# JOB
Print the rows between the line containing "Task: Click the 'Pres.[min=998]' legend label" and the line containing "Action: point(61,1305)", both included, exactly as they appear.

[Dataset excerpt]
▬▬▬▬▬▬

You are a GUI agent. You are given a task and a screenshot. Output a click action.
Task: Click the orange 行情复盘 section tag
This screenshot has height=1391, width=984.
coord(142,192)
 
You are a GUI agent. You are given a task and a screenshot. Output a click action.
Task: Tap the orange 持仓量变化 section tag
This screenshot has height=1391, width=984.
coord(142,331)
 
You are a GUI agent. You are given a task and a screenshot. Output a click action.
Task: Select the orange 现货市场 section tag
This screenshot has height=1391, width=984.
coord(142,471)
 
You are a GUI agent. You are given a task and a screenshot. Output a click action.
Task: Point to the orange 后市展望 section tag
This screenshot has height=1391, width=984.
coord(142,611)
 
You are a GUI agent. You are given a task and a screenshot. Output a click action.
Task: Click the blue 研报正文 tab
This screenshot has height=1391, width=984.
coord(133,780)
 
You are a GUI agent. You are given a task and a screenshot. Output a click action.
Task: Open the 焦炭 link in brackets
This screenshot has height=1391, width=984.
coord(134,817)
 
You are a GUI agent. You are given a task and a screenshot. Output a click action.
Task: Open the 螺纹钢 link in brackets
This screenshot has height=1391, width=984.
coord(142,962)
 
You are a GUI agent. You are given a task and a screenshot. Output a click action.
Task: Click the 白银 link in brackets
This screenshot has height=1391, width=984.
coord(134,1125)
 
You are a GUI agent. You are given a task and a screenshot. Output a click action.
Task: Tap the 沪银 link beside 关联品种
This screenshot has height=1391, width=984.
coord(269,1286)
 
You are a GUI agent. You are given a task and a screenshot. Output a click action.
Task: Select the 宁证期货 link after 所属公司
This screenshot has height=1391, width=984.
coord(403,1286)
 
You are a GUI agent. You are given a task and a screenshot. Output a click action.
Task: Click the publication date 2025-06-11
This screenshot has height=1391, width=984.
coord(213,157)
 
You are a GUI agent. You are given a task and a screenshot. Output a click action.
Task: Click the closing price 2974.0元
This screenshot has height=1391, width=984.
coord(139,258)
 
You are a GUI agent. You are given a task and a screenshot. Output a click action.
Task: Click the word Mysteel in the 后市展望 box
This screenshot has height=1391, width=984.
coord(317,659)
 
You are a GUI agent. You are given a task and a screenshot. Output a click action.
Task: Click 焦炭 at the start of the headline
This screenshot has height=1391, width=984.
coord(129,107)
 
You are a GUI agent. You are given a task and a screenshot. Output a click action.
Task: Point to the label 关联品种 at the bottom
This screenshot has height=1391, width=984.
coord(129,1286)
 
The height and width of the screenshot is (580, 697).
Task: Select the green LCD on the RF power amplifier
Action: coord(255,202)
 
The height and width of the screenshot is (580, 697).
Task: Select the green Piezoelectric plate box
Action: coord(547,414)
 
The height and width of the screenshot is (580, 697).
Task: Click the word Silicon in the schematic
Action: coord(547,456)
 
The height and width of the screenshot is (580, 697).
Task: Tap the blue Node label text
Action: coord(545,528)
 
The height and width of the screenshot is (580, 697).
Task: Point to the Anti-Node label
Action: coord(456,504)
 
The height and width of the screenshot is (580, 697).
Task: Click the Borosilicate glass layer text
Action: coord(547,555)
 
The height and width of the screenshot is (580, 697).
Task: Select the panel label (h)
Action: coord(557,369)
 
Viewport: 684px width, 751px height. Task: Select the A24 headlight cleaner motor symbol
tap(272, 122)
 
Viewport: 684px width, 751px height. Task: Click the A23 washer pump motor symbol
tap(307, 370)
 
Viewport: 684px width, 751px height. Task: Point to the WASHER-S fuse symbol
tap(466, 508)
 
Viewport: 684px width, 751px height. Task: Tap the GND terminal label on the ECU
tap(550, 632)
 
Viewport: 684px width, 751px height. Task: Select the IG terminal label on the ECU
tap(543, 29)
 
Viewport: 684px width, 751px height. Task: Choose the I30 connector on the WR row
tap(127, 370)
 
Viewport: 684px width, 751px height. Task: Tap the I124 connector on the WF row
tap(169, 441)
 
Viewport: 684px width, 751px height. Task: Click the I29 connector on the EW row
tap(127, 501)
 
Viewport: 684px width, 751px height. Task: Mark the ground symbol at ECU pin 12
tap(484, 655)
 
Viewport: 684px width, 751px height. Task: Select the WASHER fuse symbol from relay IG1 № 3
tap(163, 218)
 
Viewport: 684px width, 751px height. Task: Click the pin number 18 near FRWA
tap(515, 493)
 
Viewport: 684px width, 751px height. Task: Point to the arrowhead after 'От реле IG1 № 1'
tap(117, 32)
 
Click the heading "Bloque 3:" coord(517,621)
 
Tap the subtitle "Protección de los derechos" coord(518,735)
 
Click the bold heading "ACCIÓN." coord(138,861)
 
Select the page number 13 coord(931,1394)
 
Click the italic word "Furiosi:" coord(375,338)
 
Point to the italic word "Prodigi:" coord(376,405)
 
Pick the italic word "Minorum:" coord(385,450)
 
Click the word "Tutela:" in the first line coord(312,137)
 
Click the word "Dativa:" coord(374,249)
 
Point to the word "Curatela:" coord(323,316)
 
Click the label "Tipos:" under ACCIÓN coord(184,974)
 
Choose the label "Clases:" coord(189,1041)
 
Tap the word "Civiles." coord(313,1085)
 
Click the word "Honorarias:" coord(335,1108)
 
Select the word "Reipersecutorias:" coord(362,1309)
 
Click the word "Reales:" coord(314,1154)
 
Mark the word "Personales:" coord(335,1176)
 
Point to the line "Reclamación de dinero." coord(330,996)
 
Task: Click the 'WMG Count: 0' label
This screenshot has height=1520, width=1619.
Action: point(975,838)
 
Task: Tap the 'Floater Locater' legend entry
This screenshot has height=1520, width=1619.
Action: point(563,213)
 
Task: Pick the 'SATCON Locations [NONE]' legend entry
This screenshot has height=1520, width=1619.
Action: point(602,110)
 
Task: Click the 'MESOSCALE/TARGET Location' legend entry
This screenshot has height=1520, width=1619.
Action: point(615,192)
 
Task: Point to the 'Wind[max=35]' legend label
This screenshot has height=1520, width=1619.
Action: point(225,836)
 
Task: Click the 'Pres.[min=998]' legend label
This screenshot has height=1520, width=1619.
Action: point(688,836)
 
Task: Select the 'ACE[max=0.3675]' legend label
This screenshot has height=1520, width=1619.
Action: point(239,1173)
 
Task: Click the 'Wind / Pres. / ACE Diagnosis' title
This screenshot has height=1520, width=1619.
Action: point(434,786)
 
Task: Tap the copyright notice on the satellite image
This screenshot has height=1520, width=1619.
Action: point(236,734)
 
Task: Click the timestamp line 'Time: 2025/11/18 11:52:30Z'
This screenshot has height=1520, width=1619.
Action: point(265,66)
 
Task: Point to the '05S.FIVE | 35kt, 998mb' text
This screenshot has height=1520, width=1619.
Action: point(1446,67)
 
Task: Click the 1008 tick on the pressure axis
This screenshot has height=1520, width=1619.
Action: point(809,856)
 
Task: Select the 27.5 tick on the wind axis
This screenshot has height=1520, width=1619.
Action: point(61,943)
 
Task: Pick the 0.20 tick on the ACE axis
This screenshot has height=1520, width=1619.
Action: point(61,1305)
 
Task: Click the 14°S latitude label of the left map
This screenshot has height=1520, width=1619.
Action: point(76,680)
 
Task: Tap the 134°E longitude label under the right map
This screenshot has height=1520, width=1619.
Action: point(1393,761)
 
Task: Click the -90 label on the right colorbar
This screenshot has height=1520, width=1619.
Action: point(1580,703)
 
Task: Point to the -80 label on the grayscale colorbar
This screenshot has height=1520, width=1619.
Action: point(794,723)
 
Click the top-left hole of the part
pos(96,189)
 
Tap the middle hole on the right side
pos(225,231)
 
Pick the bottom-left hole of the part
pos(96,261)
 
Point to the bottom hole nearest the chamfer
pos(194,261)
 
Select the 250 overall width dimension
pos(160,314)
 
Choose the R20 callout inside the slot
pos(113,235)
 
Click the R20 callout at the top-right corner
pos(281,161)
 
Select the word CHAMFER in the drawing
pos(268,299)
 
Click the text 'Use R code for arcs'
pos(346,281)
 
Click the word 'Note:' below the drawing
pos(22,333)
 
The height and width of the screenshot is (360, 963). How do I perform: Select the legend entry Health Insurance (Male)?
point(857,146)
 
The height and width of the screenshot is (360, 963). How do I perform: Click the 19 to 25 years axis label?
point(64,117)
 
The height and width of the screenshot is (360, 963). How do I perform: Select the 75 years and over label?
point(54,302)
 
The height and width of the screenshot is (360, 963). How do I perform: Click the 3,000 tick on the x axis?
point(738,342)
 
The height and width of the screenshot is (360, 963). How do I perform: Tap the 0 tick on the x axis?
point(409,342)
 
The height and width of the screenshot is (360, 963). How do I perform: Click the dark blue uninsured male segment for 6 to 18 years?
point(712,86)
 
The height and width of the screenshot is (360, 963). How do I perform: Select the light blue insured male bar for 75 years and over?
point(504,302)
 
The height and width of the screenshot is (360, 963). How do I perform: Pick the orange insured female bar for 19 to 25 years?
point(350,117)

▬▬▬▬▬▬

# WRITTEN REPLY
Task: Click the 'Pres.[min=998]' legend label
This screenshot has height=1520, width=1619.
Action: point(688,836)
 
Task: Select the 'ACE[max=0.3675]' legend label
This screenshot has height=1520, width=1619.
Action: point(239,1173)
 
Task: Click the 'Wind / Pres. / ACE Diagnosis' title
This screenshot has height=1520, width=1619.
Action: point(434,786)
 
Task: Tap the copyright notice on the satellite image
This screenshot has height=1520, width=1619.
Action: point(236,734)
 
Task: Click the timestamp line 'Time: 2025/11/18 11:52:30Z'
This screenshot has height=1520, width=1619.
Action: point(265,66)
 
Task: Point to the '05S.FIVE | 35kt, 998mb' text
This screenshot has height=1520, width=1619.
Action: point(1446,67)
 
Task: Click the 1008 tick on the pressure axis
This screenshot has height=1520, width=1619.
Action: point(809,856)
 
Task: Select the 27.5 tick on the wind axis
This screenshot has height=1520, width=1619.
Action: point(61,943)
 
Task: Pick the 0.20 tick on the ACE axis
This screenshot has height=1520, width=1619.
Action: point(61,1305)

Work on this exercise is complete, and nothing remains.